Moreover, there’s an absence of wit in the new screenplay. Is there anything to compare with “Rachmaninoff!” “Make them work nights!” “Veruca went first” “Why? Are you having fun?” in the new film? And as Robbie smartly pointed out, the children in CHARLIE, apart from Charlie, are all so monstrous and interchangeably so, that you don’t really care what happens to them. The kids in WILLY WONKA give richer performances, although they have material that helps them create genuine characters. (I also must admit that I prefer the approach in WILLY WONKA, that you don’t see the outcome of what happens to the other kids at the end. Far more ambiguous and disturbing).
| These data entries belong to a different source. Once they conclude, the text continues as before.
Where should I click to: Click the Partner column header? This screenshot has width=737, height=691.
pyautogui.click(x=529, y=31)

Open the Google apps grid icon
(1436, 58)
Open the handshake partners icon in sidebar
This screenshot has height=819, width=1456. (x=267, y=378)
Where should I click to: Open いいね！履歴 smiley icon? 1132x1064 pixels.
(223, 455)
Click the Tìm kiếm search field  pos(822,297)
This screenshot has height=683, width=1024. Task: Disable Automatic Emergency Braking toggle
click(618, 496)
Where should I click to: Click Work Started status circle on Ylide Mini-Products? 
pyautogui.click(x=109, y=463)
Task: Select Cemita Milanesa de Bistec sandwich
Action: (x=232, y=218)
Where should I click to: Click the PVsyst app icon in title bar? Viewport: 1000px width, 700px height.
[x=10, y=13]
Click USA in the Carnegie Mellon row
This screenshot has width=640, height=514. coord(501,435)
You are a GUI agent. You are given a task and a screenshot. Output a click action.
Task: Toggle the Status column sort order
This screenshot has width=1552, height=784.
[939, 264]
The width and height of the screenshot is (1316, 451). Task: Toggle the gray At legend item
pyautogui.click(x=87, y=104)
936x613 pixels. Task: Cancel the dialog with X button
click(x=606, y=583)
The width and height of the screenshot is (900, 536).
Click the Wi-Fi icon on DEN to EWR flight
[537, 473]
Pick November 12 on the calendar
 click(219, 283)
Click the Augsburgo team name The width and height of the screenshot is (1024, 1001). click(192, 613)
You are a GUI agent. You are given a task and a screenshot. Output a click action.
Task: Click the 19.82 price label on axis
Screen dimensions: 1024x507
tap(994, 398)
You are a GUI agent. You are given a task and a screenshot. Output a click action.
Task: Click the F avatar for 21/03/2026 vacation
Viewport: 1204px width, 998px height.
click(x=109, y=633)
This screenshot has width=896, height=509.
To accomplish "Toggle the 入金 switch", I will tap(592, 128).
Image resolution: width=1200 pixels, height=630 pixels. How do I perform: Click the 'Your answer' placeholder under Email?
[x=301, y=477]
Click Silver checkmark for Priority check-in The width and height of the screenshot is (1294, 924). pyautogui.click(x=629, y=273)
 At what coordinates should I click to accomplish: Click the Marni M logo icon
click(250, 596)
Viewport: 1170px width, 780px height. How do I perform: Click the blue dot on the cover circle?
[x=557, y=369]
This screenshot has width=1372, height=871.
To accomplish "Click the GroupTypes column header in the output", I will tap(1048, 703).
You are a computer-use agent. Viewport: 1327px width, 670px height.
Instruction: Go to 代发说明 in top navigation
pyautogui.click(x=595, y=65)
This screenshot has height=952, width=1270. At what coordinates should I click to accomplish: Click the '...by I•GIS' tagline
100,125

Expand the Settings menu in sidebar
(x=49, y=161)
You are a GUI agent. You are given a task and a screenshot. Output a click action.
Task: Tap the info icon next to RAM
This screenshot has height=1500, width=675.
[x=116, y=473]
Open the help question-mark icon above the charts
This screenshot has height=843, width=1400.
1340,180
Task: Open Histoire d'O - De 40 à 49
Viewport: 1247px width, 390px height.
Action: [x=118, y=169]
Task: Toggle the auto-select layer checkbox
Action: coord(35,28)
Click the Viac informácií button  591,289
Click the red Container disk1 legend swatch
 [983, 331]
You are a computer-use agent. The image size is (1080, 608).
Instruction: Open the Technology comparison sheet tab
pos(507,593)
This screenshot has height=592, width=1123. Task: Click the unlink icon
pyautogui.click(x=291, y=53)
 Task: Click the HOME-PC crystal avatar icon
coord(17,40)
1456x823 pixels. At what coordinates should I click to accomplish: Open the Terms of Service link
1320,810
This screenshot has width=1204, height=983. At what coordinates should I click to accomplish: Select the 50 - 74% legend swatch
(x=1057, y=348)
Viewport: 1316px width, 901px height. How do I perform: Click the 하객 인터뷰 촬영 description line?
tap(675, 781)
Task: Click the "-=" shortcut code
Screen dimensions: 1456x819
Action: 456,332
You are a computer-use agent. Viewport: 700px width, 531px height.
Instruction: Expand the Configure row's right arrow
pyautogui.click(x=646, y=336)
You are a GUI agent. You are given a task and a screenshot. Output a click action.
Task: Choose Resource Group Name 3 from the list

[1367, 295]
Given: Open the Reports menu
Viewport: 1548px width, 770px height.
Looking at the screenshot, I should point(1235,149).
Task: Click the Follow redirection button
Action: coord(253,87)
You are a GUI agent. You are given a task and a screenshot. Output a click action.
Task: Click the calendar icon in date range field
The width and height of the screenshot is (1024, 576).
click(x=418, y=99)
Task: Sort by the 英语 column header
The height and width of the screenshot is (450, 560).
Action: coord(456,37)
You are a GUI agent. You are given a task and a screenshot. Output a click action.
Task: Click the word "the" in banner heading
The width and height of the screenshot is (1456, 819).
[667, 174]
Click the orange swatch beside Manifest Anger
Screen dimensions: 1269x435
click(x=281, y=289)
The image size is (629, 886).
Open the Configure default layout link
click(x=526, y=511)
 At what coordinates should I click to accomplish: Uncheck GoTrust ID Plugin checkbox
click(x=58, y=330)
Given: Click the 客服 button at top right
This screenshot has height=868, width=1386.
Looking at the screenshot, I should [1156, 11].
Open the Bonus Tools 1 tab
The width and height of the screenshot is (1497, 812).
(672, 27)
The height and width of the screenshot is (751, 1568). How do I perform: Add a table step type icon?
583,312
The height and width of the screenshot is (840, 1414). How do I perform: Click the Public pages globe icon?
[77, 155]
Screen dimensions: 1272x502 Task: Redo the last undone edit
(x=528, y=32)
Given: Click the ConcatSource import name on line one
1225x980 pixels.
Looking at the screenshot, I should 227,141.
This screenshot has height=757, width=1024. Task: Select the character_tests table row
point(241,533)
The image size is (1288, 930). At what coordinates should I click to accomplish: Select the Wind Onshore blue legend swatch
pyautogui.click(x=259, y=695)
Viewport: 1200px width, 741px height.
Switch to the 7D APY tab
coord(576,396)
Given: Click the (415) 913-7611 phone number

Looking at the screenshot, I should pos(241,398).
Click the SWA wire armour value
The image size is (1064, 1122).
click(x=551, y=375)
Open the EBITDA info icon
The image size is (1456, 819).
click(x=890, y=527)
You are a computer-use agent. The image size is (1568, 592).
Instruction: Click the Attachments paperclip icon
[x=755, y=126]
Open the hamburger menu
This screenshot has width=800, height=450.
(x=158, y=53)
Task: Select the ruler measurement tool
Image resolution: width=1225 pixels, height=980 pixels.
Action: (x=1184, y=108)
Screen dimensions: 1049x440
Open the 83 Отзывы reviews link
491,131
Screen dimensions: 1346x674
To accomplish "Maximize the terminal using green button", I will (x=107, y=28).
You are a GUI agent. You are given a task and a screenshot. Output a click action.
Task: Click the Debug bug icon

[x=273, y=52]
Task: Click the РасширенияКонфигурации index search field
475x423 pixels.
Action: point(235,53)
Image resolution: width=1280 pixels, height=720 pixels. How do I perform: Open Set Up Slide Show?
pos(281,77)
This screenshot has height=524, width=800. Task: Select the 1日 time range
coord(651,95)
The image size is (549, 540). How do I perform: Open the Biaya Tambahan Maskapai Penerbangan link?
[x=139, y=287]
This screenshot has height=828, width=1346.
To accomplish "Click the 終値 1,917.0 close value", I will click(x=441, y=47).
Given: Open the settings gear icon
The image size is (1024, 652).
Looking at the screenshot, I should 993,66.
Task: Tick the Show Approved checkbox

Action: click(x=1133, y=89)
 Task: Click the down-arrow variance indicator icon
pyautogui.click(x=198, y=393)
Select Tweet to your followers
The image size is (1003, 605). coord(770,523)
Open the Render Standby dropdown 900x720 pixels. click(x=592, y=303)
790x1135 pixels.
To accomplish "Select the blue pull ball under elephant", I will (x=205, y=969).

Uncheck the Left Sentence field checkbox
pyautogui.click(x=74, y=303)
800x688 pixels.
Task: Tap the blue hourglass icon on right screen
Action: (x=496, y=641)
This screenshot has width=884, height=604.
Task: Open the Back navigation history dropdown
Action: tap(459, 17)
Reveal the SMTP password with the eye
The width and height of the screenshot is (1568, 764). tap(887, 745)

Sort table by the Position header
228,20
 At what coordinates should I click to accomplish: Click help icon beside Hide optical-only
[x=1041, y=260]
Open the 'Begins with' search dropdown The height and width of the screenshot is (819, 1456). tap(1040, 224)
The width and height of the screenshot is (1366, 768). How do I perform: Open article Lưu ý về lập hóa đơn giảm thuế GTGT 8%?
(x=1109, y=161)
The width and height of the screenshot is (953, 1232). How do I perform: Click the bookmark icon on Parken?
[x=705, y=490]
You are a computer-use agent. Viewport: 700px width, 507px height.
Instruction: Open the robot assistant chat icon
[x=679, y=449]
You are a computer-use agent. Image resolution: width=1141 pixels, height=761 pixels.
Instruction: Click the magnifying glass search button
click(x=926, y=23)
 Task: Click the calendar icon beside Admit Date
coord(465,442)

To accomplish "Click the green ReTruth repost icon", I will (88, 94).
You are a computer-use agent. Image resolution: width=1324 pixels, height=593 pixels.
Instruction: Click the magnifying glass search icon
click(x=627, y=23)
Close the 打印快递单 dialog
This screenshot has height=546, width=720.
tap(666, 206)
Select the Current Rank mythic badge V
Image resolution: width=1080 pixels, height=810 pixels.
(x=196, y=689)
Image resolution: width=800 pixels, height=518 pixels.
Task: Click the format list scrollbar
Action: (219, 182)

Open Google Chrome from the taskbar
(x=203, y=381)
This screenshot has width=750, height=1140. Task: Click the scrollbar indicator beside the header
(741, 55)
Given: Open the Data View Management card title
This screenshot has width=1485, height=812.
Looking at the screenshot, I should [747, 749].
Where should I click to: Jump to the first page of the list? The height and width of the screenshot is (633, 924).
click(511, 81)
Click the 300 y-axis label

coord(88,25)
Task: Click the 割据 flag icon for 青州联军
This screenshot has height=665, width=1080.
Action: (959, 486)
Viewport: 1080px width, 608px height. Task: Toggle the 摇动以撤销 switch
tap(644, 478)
I also like the Fizzy Lifting Drinks scene in WILLY WONKA. It helps that the first film’s Charlie is not a candidate for sainthood, like he is in CHARLIE.
I’ve read the reviews for CHARLIE, bemoaning the Bricusse-Newley score for WILLY WONKA, and have been fairly stunned at some of the statements being made by critics. I like Danny Elfman, but his settings of those Dahl lyrics can’t really hold much of a candle to the professional craft of songs like “The Candy Man,” “I’ve Got a Golden Ticket,” “Pure Imagination,” “The Oompa Loompa Song” or “I Want It Now.” (And no, I’ve never had much use for “Cheer Up, Charlie”. Charlie’s mom really doesn’t need a song, and it slows down WILLY WONKA at a point where you just want to get on with it).
In fact, CHARLIE and WILLY WONKA have opposite problems. WILLY WONKA probably takes too long in its set up and getting the kids into the factory, while I found CHARLIE was taking way too long in its final reel on the psychological baggage with Willy Wonka’s father, none of which I thought was helpful or illuminating.
Now, I did like the squirrels (makes so much more sense, given that Veruca is a nut heiress), and the visual splendor of Burton’s film. But the CGI goes too far, and after a while, I was yearning for the low-tech fun house of the factory in the first film, which felt much more real and tangible.
So while I’m coming down on CHARLIE, I’m glad I saw it, I give it points for trying to provide an alternate version of the material, but WILLY WONKA is still the real deal for me. Dahl’s widow can come down on the first film all she wants (ironic, since her husband did write the screenplay for the original movie). Burton hasn’t supplanted it, at least in my opinion.
magruder, you bring a good point about Veruca being a nut heiress and the squirrels! I never thought about that, but I'll stick to the the Geese.
As, for the Original I watched it with the pop-ups that AMC or TCM show, and it said that "Cheer up,Charlie" was written just to give his mom an extra scene because they all liked her so much. I believe her husband was stationed in Germany and they just brought in and loved her. That is not her voice, BTW, I'm not sure who it is, but whoever it is, they were in the original cast of Bye, Bye Birdie.
I will admit that I usually skip all the scenes that give a sense about how sought after the Wonka bars are, like the scene with the Computer and the wife is deciding if she wants to give up her bars to save her husband. But once you get in the factory, that's when it starts rolling!
Weren't the squirrels in the book?
I know I did a play of Willy Wonka, and the script called for squirrels...
I think the squirrels were in the book. But it's been several decades since I've read the book, so... Anyway, the squirrels ROCK.